The next key scene immediately follows as Eddie flashes back to his road trip as he moved from Washington DC to Orlando, Florida. In this scene, the narrator quickly, but blatantly describes the characters in the family and his relationship towards them. He establishes that his father bought into the American dream, that his mother was hard on him, and that both were worried about him, after which, he quickly dismisses the other members of his family. This dismissive words of the narrator helps to reveal Eddie’s sense of separation from his family and his feelings of being an outsider. As the episode progresses, the narration becomes less frequent and the character’s dialogue begins to take more significance in the episode. A key distinction to notice in the episode is the dialogue of the white characters being illogical yet patronizing whereas the dialogue of the Huang family being straightforward and personal. During most scenes with white characters interacting with Eddie the characters will struggle to speak to him due to the fact that they expect him to speak little or no English. Whether it be tourists in DC who slowly as for directions to the “W H I T E   H O U S E” or teachers who do not know how to pronounce his name, Eddie establishes the general lack of understanding towards Taiwanese culture in specific, and Asian cultures in general.

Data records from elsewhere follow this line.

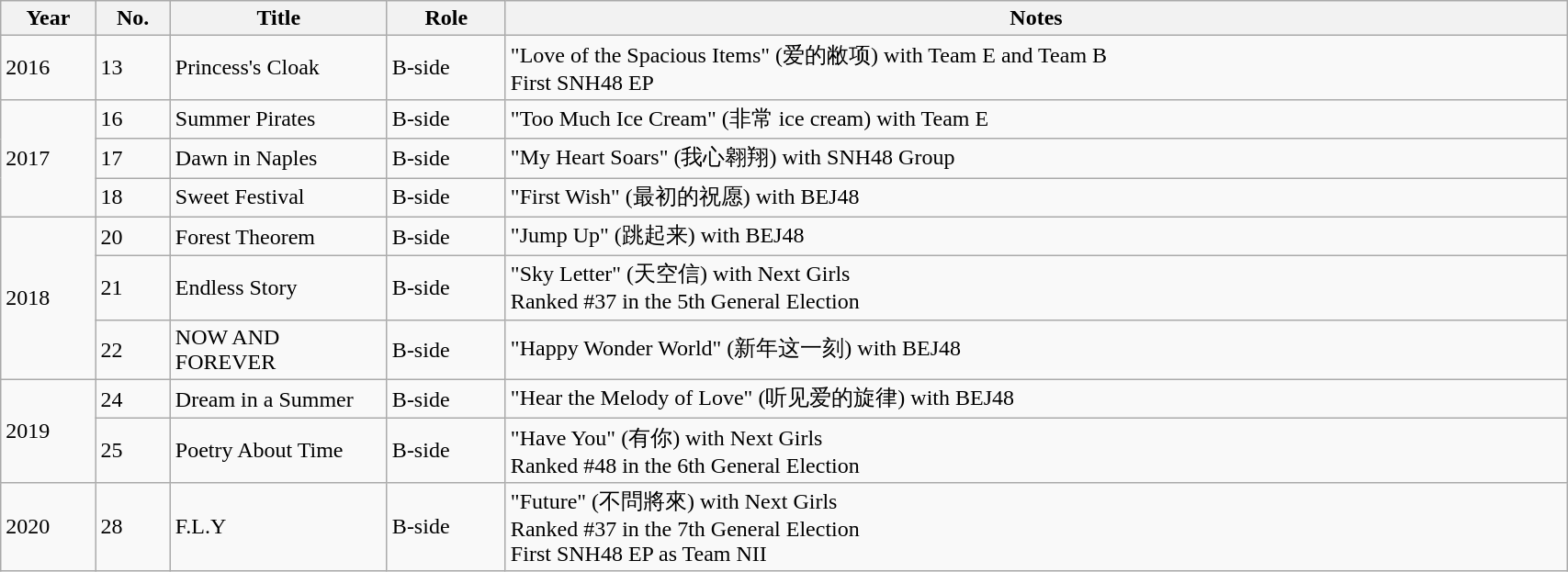
2019 [48, 431]
Endless Story [278, 288]
F.L.Y [278, 527]
16 [132, 119]
"Too Much Ice Cream" (非常 ice cream) with Team E [1036, 119]
"Jump Up" (跳起来) with BEJ48 [1036, 237]
Princess's Cloak [278, 68]
Dawn in Naples [278, 158]
"Future" (不問將來) with Next GirlsRanked #37 in the 7th General ElectionFirst SNH48 EP as Team NII [1036, 527]
21 [132, 288]
Role [446, 18]
"Sky Letter" (天空信) with Next GirlsRanked #37 in the 5th General Election [1036, 288]
22 [132, 349]
Title [278, 18]
18 [132, 198]
17 [132, 158]
2017 [48, 158]
20 [132, 237]
NOW AND FOREVER [278, 349]
25 [132, 451]
"Have You" (有你) with Next GirlsRanked #48 in the 6th General Election [1036, 451]
"Love of the Spacious Items" (爱的敝项) with Team E and Team BFirst SNH48 EP [1036, 68]
"First Wish" (最初的祝愿) with BEJ48 [1036, 198]
"My Heart Soars" (我心翱翔) with SNH48 Group [1036, 158]
Dream in a Summer [278, 399]
2018 [48, 298]
Notes [1036, 18]
Summer Pirates [278, 119]
24 [132, 399]
28 [132, 527]
Sweet Festival [278, 198]
2020 [48, 527]
No. [132, 18]
Forest Theorem [278, 237]
"Happy Wonder World" (新年这一刻) with BEJ48 [1036, 349]
2016 [48, 68]
Year [48, 18]
Poetry About Time [278, 451]
"Hear the Melody of Love" (听见爱的旋律) with BEJ48 [1036, 399]
13 [132, 68]
Search for the cell housing the specified text and yield its (x, y) center coordinate. 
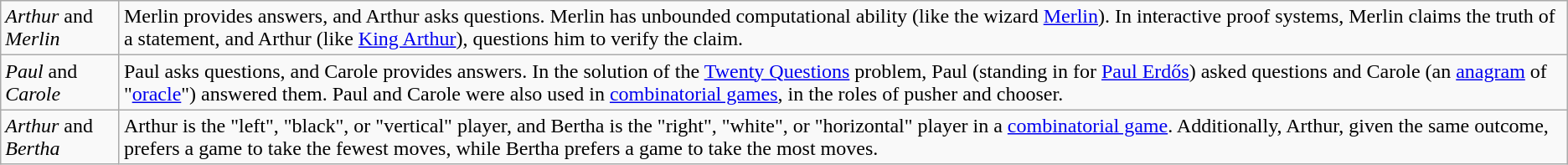
Arthur and Bertha (60, 137)
Paul and Carole (60, 82)
Arthur and Merlin (60, 28)
Detect which cell encompasses the target text, then output its [x, y] center coordinate. 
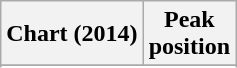
Chart (2014) [72, 34]
Peakposition [189, 34]
Determine the (X, Y) coordinate at the center of the cell enclosing the given text.  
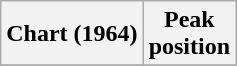
Peakposition (189, 34)
Chart (1964) (72, 34)
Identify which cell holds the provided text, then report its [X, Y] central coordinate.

The episode wraps up with an epic showdown as Eddie’s parents duke it out with the principal of his middle school. After discovering that Eddie started a fight because a student called him a “chink” Louis Huang berates the principal following with Jessica accusing the principal of ignoring the bullying problem in his school. This scene ultimately reveals Eddie’s parents true feelings towards their son and their understanding of how difficult it is to fit into the whitewashed town of Orlando.